DESCRIPTION OF THE TASK
Apart from the pictures, output all of the records exactly.

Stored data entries
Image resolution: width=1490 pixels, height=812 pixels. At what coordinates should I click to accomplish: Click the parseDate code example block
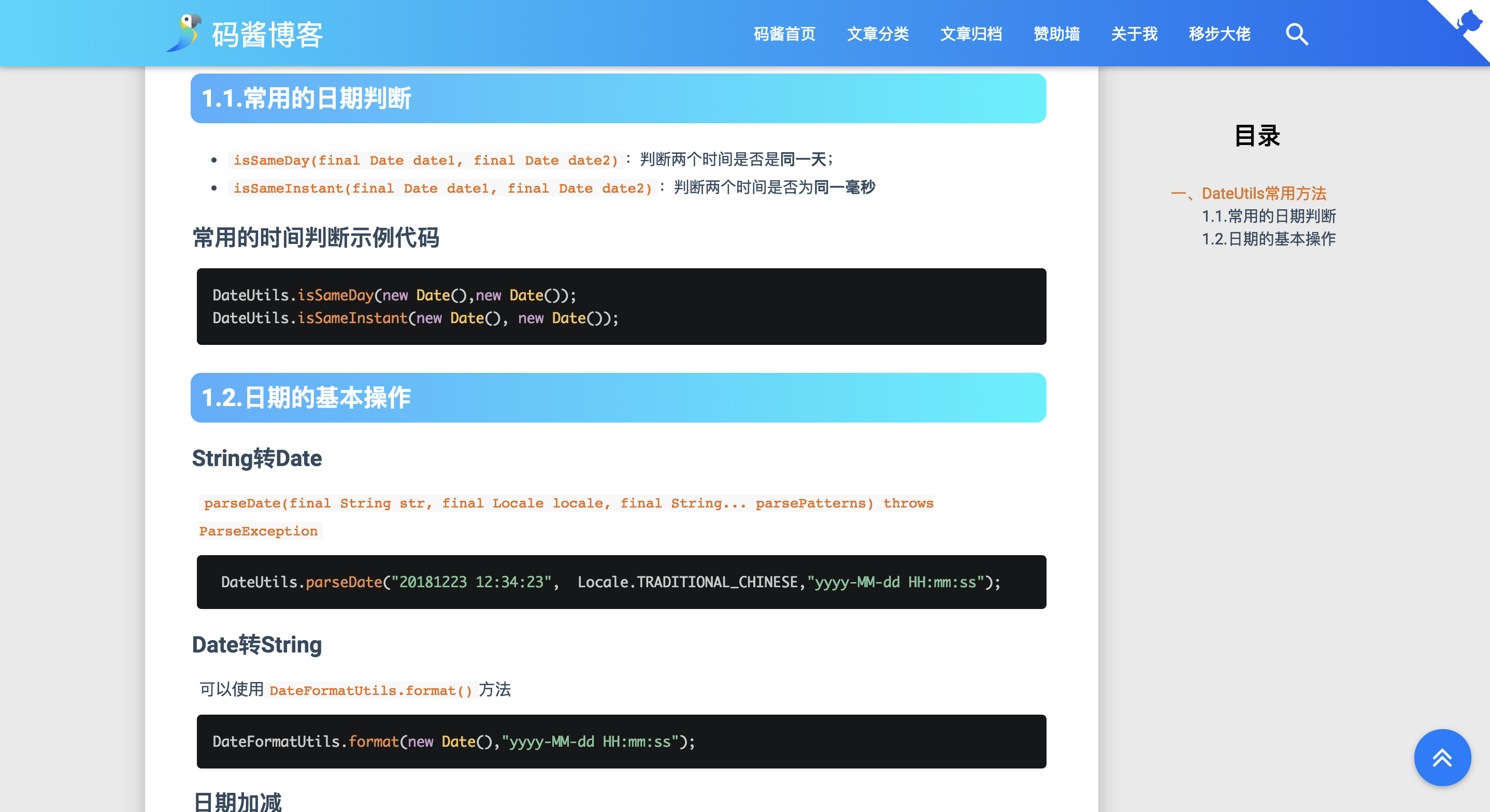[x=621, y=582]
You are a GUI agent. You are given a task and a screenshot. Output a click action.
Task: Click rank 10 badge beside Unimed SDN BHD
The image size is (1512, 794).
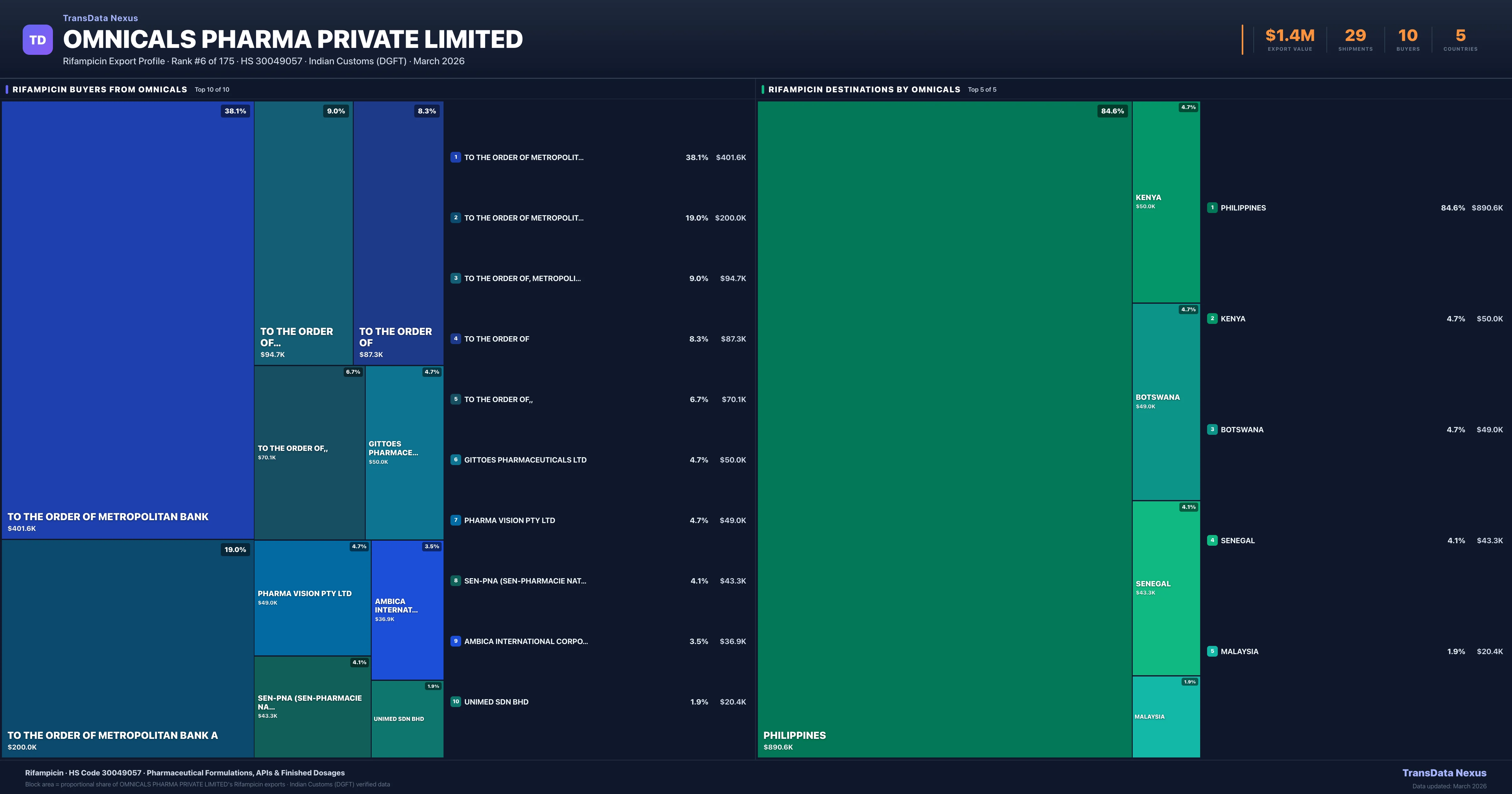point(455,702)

RESPONSE
Image resolution: width=1490 pixels, height=812 pixels. At what coordinates should I click to accomplish: Click the parseDate code example block
[x=621, y=582]
You are a GUI agent. You are given a task and a screenshot. Output a click action.
Task: Click rank 10 badge beside Unimed SDN BHD
The image size is (1512, 794).
point(455,702)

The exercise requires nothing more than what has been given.